Recently two new (first-year) MALD students, Aditi Patel and Miranda Bogen, contacted me to ask if they might write about their interest in technology fields and their decision to attend Fletcher.  Today I’m sharing their great introduction to the field at Fletcher.  I should note briefly that while Aditi and Miranda are writing about their experience as MALD students, the opportunity to build in technology content is available to all students, especially those in the MIB and PhD programs.

We came to Fletcher because it is one of the leading schools of international affairs — but we also chose Fletcher because of its forward-thinking attitude toward technology, and its willingness to adapt its curriculum and resources to a changing world.

For us, it was critical to find a school that recognized the importance of technology in international affairs; from policy decision making, to crisis mapping, to the facilitation of international business.  It is almost certain that at some point in our careers, we will need the skills and vocabulary to communicate with both engineers and clients to ensure that technology is deployed correctly, regardless of whether these clients are governments, non-profits, or businesses.
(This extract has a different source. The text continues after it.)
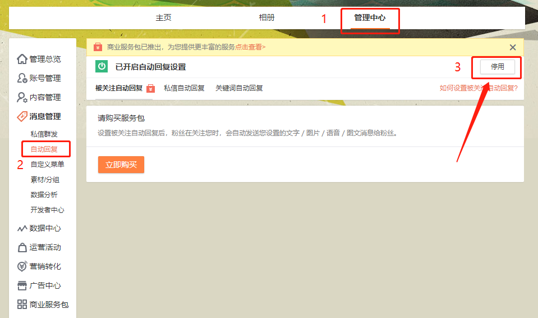Switch to 关键词自动回复 tab
Viewport: 538px width, 318px height.
point(239,88)
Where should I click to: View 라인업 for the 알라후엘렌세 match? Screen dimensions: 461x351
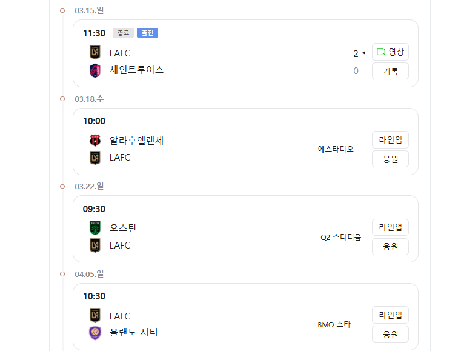pyautogui.click(x=390, y=140)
Fletcher has ample opportunities for students interested in technology in international affairs.  Having recently created Tech @ Fletcher, the student club of the Hitachi Center for Technology and International Affairs, we decided to help students uncover those opportunities by gathering together some of the tech-related resources that we’ve discovered in our own application process and in our first few months on campus.

Fletcher’s flexible curriculum is ideal for “Tech MALDs” — students who are interested in focusing on technology.  Students can choose to complete one or both Fields of Study in a related discipline (International Information & Communications is a good place to start), you can focus on a different primary Field of Study with a technology angle by petitioning for tech-related coursework to count for your Fields (or using them as electives), or you can petition to create your own field of study.
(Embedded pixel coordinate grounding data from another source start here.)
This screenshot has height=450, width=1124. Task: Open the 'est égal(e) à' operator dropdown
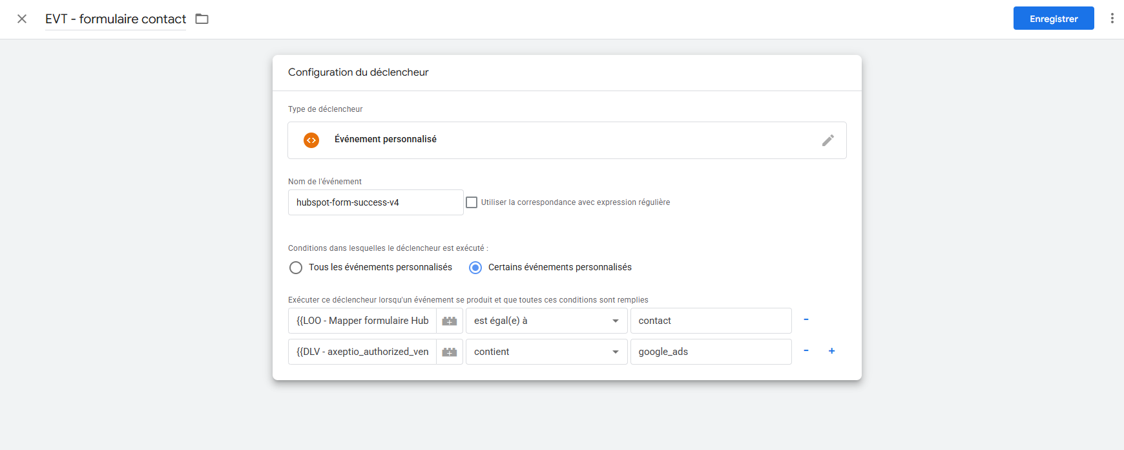(x=546, y=321)
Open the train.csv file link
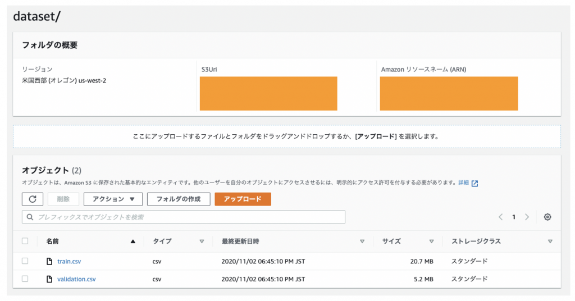This screenshot has height=301, width=575. coord(69,261)
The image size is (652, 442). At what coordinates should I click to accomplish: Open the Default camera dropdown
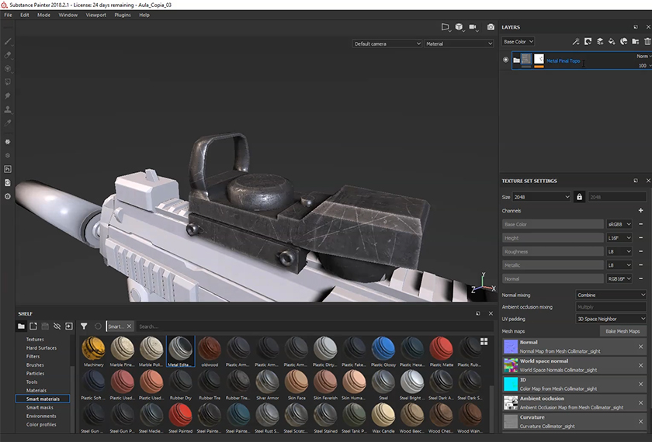click(387, 44)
Courses that have a significant technology component include International Communication (which includes a heavy dose of internet infrastructure and governance, digital media, and intellectual property), Social Networks in Organizations (this is hard-core social network analysis, not Facebook 101), GIS for International Applications (mapping technology), Foundations of International Cybersecurity, Innovation for Sustainable Prosperity, Financial Inclusion – A Method for Development, and others that are added from semester to semester depending on visiting faculty.

Fletcher students can also cross-register for courses at Harvard Business School like Launching Technology Ventures, Entrepreneurship and Technology Innovations in Education, and Strategy and Technology, or take advantage of the proximity to MIT with courses such as Corporate Entrepreneurship: Strategies for Technology-Based New Business Development or Fundamentals of Digital Business Strategy.
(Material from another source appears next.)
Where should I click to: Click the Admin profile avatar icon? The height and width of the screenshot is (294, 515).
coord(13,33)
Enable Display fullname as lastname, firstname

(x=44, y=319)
At Fletcher, we’re lucky to have the Hitachi Center for Technology in International Affairs, which acts as a hub for tech-related events and resources.  The center is very responsive to student involvement and will happily support student-proposed events that have something to do with technology.  The Hitachi Center hosts lectures, film screenings and even brought Google’s Eric Schmidt and Jared Cohen to discuss “The New Digital Age” last spring.  The Hitachi Center also offers summer funding for students and faculty researching topics related to technology, which is a great resource for students looking to write their capstone on a topic in the field.

We were overwhelmed by the support we received from our professors and the administration to think about technology in the field of international affairs.  Professor Carolyn Gideon, who teaches International Communications and manages the Hitachi Center, focuses on information and telecommunications policy; Professor Jenny Aker is the deputy director of the Hitachi Center and studies the impact of information/information technology on development outcomes; and Dean Stavridis even moderated a panel of Fletcher alumni at the South by Southwest conference on “Foreign Policy in the Digital Age.”

All of our fellow students we’ve met have slightly different interests (technology and governance, cybersecurity, ICT4D) and we are excited to be bringing these quickly-evolving issues into the wider Fletcher community.  Over the rest of the year, we plan to use Tech @ Fletcher as a platform to create a curriculum guide for students hoping to create their own field or simply to build a solid foundation in tech as a part of other fields, work with the Office of Career Services to create more resources for students interested in a career involving technology, provide workshops and discussions on the tools we will need to manage technology-related issues in our future jobs, and communicate with our classmates and professors about the importance of technology, no matter what their main fields of study.

We both came to graduate school because we were convinced that we needed to better understand the implications of technology in our areas of study.  With all the support and encouragement we have received from Fletcher, we know we made a great choice in picking a school that meets these needs!